The ACA simplifies insurance by restricting the actuarial value of the plans that can be sold. Bronze covers roughly 60% of expected pool costs, Silver covers roughly 70% of the expected pool costs, Gold covers roughly 80% of the expected pool costs and Platinum covers roughly 90% of the projected pool costs. Cost Sharing Reduction (CSR) adds three more layers of coverage at roughly 73%, 87% and 94% of the projected pool costs to be covered by the insurer.
However the law allows for the Secretary of Health and Human Services (HHS) through the Center for Medicare and Medicaid Services (CMS) to make rules that allow for de minimis variation from the targeted actuarial value. CMS has had a consistent rule that a 2% variation in actuarial value is the maximum allowable wiggle room for a policy to be included in a band. Therefore a Silver policy with no CSR could cover anywhere from 68% to 72% of the pool’s expected cost.

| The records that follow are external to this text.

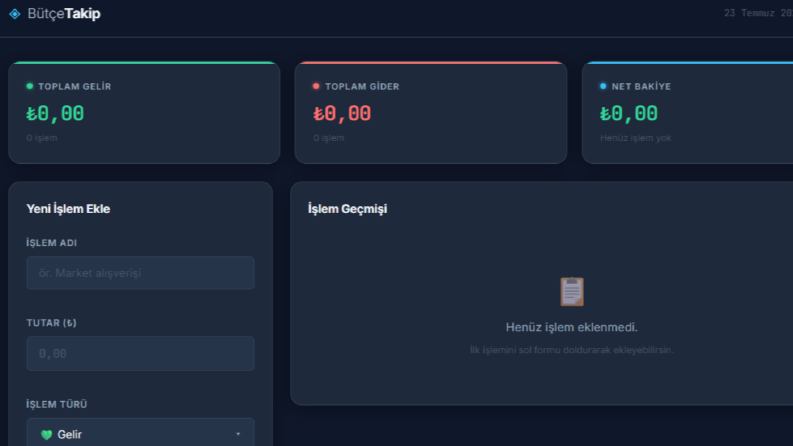Click the Yeni İşlem Ekle heading
793x446 pixels.
click(x=68, y=209)
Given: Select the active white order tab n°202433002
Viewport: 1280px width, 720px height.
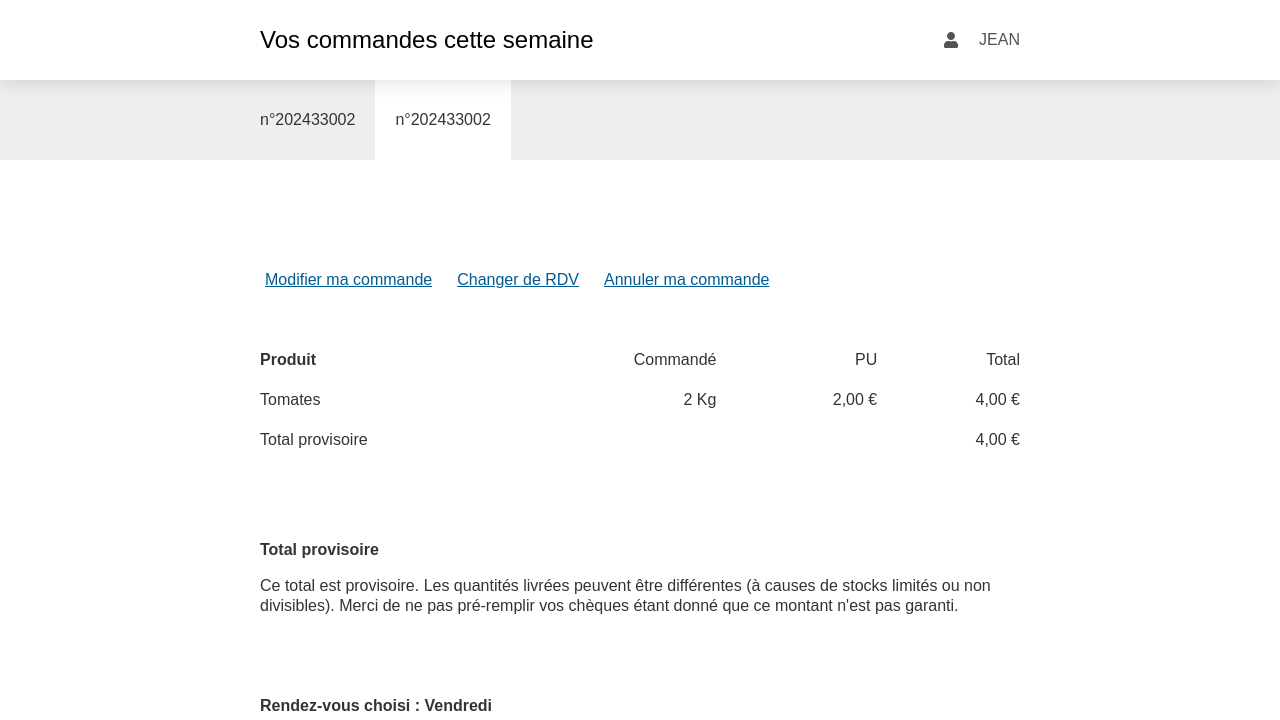Looking at the screenshot, I should [443, 120].
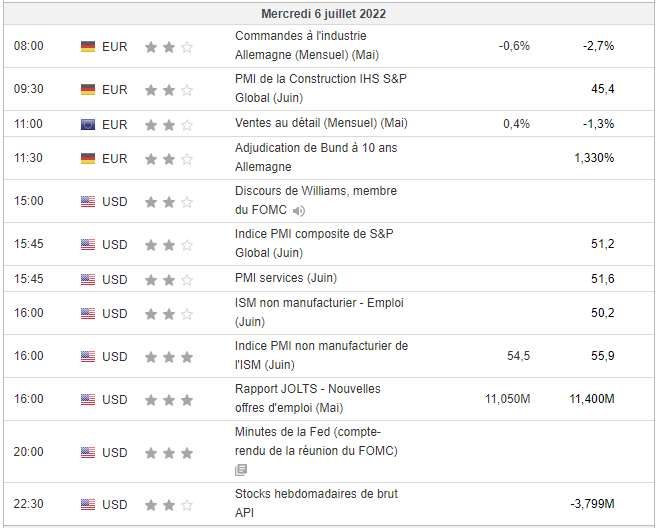Click the speaker icon beside Discours de Williams

(299, 211)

This is an area of exploitation for premium tax credit benchmark strategic manipulation. The benchmark for all premium tax credits is the cost of the second least expensive Silver plan. A large spread between the least expensive Silver plan and the benchmark Silver plan advantages subsidized buyers. Most of my analysis of the Silver Gap strategy space has focused on network manipulation as an obvious source of creating a useable gap between the first and second least expensive Silver plans in a region. My background is in network and provider configuration so this was my prism.
However, the de minimis actuarial value variation in a band is another opportunity for aggressive gap creation. In this scenario, a carrier with a low cost network and product type can use two different cost sharing structures to create two plans. The first plan would have a minimal actuarial value of 68% while the second, benchmark plan would have an actuarial value of 72%.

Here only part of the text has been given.